GIVEN RECORDS:
*** Begin section ***

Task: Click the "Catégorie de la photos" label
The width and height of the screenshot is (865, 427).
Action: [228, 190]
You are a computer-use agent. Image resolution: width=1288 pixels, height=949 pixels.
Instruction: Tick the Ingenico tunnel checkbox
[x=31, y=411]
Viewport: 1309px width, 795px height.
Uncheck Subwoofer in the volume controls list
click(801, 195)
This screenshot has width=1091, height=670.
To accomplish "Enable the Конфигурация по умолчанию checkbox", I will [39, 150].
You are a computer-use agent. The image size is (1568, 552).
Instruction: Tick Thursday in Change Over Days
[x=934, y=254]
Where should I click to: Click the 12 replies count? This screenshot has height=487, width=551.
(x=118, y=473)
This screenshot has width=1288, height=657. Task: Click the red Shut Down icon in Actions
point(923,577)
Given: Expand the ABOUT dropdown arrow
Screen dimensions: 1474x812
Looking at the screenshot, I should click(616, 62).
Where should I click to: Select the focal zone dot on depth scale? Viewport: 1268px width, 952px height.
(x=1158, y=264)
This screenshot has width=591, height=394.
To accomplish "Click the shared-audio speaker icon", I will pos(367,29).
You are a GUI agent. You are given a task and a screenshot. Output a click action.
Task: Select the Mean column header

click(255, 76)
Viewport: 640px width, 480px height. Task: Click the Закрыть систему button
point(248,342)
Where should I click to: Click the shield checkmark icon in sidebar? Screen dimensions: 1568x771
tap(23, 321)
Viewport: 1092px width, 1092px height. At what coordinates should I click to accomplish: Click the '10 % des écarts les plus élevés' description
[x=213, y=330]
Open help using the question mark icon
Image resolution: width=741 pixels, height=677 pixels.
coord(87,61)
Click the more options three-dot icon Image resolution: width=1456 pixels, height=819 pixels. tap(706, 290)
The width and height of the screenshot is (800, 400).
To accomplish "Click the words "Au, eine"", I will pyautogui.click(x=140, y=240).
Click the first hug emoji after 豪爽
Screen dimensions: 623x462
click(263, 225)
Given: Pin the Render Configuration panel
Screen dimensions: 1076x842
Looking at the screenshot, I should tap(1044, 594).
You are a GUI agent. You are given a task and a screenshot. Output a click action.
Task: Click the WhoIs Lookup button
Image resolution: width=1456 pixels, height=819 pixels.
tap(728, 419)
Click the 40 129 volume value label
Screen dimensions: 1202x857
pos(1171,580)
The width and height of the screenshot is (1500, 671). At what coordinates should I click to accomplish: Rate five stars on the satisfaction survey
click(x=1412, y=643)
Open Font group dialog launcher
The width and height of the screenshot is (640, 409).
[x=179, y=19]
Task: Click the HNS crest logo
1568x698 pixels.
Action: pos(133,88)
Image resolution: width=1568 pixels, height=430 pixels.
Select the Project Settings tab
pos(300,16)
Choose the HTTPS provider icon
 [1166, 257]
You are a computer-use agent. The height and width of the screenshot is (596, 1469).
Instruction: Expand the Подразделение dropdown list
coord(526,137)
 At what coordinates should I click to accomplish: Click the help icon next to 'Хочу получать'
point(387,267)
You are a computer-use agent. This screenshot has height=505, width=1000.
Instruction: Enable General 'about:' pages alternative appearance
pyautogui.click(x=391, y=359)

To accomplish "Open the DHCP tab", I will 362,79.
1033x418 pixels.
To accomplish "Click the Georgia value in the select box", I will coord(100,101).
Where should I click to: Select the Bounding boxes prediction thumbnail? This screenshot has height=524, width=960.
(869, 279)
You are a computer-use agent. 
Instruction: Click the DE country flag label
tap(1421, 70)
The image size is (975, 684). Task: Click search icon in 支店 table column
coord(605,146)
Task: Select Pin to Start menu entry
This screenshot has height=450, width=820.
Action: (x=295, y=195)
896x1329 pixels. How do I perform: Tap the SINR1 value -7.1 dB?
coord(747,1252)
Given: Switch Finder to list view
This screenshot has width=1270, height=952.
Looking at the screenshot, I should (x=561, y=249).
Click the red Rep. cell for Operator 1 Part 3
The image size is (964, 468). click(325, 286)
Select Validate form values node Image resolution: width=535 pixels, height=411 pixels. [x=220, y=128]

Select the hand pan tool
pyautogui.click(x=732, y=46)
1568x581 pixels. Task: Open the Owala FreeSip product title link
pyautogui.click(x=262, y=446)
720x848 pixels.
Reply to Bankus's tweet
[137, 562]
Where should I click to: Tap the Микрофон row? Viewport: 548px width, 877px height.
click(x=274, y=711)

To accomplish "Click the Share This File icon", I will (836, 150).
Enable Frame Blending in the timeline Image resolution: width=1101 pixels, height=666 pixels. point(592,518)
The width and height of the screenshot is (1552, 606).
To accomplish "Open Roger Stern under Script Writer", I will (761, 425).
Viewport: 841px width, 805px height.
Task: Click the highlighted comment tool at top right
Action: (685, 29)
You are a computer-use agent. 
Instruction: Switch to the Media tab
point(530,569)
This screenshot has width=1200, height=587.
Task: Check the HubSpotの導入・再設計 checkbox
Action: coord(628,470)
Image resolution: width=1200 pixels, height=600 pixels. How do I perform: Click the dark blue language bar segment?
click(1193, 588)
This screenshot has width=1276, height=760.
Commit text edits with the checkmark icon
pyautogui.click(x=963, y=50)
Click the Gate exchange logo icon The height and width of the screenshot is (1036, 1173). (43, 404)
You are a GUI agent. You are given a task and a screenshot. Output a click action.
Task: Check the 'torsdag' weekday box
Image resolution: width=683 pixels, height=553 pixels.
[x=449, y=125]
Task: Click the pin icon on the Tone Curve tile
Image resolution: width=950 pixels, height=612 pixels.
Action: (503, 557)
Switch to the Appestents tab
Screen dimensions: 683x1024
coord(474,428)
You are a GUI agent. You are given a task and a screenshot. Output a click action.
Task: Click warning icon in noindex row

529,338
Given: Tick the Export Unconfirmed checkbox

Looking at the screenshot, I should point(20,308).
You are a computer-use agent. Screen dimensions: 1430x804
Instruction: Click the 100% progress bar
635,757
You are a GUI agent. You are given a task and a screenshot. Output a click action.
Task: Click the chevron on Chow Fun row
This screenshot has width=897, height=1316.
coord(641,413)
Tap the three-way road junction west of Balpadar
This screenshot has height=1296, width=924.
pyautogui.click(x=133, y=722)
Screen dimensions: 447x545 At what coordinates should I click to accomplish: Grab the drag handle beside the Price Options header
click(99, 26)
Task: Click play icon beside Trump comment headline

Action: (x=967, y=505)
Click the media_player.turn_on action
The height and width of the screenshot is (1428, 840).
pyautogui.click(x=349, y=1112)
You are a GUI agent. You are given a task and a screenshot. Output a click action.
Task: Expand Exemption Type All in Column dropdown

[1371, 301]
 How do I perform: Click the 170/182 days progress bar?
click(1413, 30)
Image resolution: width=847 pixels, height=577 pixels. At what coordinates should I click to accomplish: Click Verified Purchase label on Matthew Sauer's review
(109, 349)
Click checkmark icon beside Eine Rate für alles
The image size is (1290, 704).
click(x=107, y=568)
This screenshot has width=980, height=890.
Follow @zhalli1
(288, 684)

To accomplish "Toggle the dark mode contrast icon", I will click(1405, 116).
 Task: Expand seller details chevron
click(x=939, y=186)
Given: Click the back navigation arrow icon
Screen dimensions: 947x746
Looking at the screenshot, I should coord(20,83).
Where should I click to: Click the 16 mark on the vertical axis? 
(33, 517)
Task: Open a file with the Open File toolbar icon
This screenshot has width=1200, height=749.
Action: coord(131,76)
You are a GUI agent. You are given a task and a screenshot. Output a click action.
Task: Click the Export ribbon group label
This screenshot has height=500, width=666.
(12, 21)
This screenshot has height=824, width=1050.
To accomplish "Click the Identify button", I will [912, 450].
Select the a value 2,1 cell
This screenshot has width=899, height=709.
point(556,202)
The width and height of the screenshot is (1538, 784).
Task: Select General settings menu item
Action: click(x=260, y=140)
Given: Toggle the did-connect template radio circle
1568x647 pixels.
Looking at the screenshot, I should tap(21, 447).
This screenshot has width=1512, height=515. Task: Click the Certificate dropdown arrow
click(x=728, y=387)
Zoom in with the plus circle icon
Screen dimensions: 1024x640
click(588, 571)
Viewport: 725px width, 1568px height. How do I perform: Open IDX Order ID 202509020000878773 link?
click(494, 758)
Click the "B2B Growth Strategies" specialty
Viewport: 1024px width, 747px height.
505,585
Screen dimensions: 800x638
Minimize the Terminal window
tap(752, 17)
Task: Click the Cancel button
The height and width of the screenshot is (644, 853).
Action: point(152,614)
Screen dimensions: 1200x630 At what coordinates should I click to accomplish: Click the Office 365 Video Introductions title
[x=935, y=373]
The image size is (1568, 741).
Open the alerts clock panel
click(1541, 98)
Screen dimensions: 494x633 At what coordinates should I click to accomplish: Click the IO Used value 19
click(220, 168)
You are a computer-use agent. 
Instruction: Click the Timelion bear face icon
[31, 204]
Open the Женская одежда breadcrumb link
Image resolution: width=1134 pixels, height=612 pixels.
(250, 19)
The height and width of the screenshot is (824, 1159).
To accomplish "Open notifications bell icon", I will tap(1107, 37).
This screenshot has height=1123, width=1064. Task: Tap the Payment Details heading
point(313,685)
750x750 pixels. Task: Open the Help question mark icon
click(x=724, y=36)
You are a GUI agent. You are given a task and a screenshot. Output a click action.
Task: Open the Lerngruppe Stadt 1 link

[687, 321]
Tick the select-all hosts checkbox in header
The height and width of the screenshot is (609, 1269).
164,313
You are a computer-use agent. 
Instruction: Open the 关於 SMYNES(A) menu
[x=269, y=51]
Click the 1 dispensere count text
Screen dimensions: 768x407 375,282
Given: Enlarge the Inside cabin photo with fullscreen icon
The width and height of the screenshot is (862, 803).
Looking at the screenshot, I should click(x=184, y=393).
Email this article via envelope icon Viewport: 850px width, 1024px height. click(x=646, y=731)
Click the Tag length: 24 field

*** End section ***

ASSIGNMENT: Starting at the line with "Task: Click the Cancel button" and ending at the line with "Open the Женская одежда breadcrumb link", print each line of the listing above exactly, with no other lines.

SOLUTION BELOW:
Task: Click the Cancel button
The height and width of the screenshot is (644, 853).
Action: point(152,614)
Screen dimensions: 1200x630 At what coordinates should I click to accomplish: Click the Office 365 Video Introductions title
[x=935, y=373]
The image size is (1568, 741).
Open the alerts clock panel
click(1541, 98)
Screen dimensions: 494x633 At what coordinates should I click to accomplish: Click the IO Used value 19
click(220, 168)
You are a computer-use agent. 
Instruction: Click the Timelion bear face icon
[31, 204]
Open the Женская одежда breadcrumb link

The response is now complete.